Source extract
□ □ □ □ □ □ □
That adjustment is reasonable only to a certain extent. For instance, my cell phone company stuffs my plan with hundreds of unused and unusable minutes so on a per-minute basis, I am sure prices have come down substantially but on a per-used-minute basis, I'm not so sure.
Let's get to what we care about on this blog... the visual. There is one big puzzle embedded in this chart. Look at the line for televisions. It dipped below -100 percent! Like Antonio, many readers should be scratching their heads--did the price of television go negative? did the hedonic adjustment go bonkers?
As an aside, I don't like the current NYT convention of hiding too many axis labels. What period of time is this chart depicting? You'd only find out by reading the label of the vertical axis! I mentioned something similar the other day.
The key to understanding a chart like this is to learn what is being plotted. The first instinct is to think the change in prices over time. A quick glance at the vertical axis label would correct that misunderstanding. It said "Change in prices relative to a 23% increase in price for all items, 2005-2014".
This label is doing a lot of work--probably too much for its inconspicious location and unbolded, uncolored status.
Readers have to know that the official CPI is a weighted average of changes in prices of a specified basket of goods. Some but not all of the components are being graphed.
Then readers have to understand that there is an index of an index. The prices of each "item" (i.e. category or component of the CPI) are indiced to 1984 levels. So the prices of television is first re-indiced to 2005 as the baseline. This establishes a growth trajectory for television. But this is not what is being depicted.
The blue line reflects the 23% average increase in prices in that 10-year period. Notice that the red line does not exhibit any weirdness--television prices have gone down by 90 percent. It's not negative.
What the designer tried to do is to index this data another time. Think of pulling the blue line down to the horizontal axis, and then see what happens to the gray and red lines.
Now, even this index on an index should not present a mathematical curiosity. If all items moved to 1.23 while apparel moved to 1.10, you might compute 110%/123% which is roughly 0.. You'd say the apparel index is 90% of the way to where the all-item index went. Similarly for TVs, you would compute 10%/123% which is 0.08. That would be saying the TV index ended up 8% of where the all-item index landed.
That still doesn't yield -100%. The clue here is that the baseline is zero percent, not 100, not 1.0, etc. So if there is an item that moved in sync with all items, its trajectory would have been horizontal at zero percent. That means that the second index is not a division but a subtraction. So for TV, it's -90% - 23% = -113%. For apparel, it's +10%-23% = -13%.
Even though I reverse-engineered the chart, I don't understand the reason for using subtractions rather than division for the second layer of indicing. It's strange to me to add or subtract the two indices that have different baseline quantities.
Here is the same chart but using division:
I usually avoid telescoping indices. They are more trouble than it's worth. Here is an old post on the same subject.
Carl Bialik used to be the Numbers Guy at Wall Street Journal - he's now with FiveThirtyEight. Apparently, he left a huge void. John Eppley sent me to this set of charts via Twitter.
This chart about Citibike is very disappointing.
□ □ □ □ □ □ □
Provided material
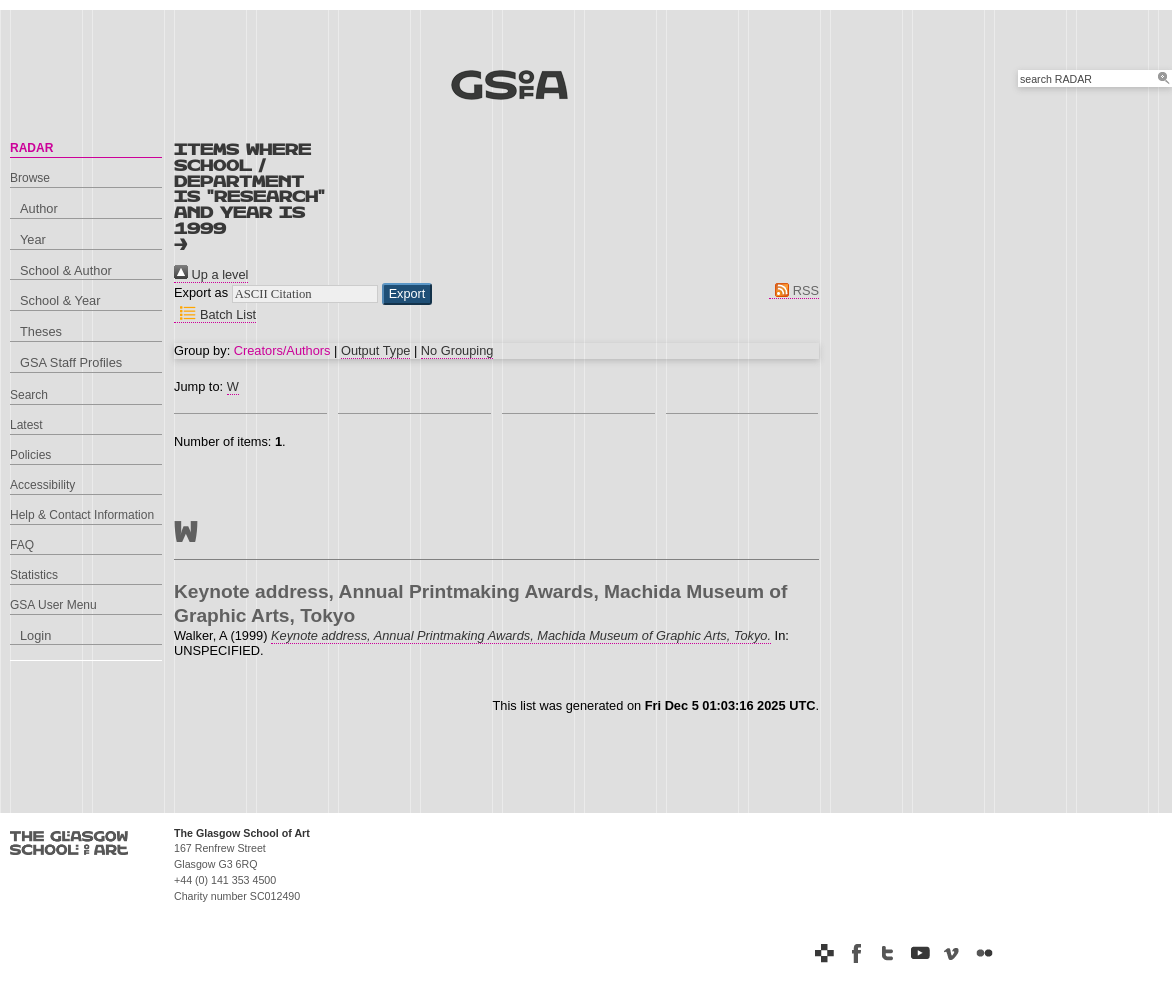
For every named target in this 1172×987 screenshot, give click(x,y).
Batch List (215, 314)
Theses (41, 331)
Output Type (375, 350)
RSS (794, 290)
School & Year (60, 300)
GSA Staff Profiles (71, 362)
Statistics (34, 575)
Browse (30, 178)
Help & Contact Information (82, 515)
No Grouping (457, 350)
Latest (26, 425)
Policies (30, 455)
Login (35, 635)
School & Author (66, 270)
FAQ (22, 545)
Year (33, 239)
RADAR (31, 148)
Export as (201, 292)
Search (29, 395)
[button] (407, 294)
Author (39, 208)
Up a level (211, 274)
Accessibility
□ □ □ □ □ □ □
Brief 1
According to the blog post on the price chart, by how much did television prices go down?
Brief 2
Mark each statement yes or no according to the blog post on the price chart, and quote the words that decide it: (a) The author concludes that the second index is computed by division. (b) The blue line shows a 23% average increase in prices over the 10-year period. (c) Carl Bialik is now with FiveThirtyEight.
Brief 3
Write the next part of the blog post on the price chart, picking up after its final sentence.
You won't need the listing for any of this.

Result 1
By 90 percent.

Result 2
(a) No: "That means that the second index is not a division but a subtraction."
(b) Yes: "The blue line reflects the 23% average increase in prices in that 10-year period."
(c) Yes: "he's now with FiveThirtyEight."

Result 3
Using the Trifecta checkup, I first notice that it addresses a stale question and produces a stale answer. The caption below the chart says "the peak times ... seem to be around 9 am and 6 pm." What a shock!
I sense a degree of meekness in usnig "seem to be". There is not much to inspire confidence in the data: rather than the full statistics which you'd think someone at Citibike has, the chart is based on "a two-day sample last autumn". The number of days is less concerning than the question of whether those two autumn days are representative of the year. Curious readers might want to know what data was collected, how it was collected, and the sample size.
Finally, the graph makes a mess of the data. While the black line appears to be data-rich, it is not. In fact, the blue dots might as well be randomly scattered and connected. As you can see from the annotations below, the scale of the chart makes no sense.
Plus, the execution is sloppy, with a missing data label.
The next chart is not much better.
The biggest howler is the choice of pie charts to illustrate three numbers that are not that different.
But I have to say the chart raises more questions than it answers. I am not an expert in pregnancy but doesn't a pregnant woman's weight include the weight of the baby she's carrying? So the more weight the woman gains, on average, the heavier is her baby. What a shock!
The last and maybe the least is this chart about basketball players in the playoff.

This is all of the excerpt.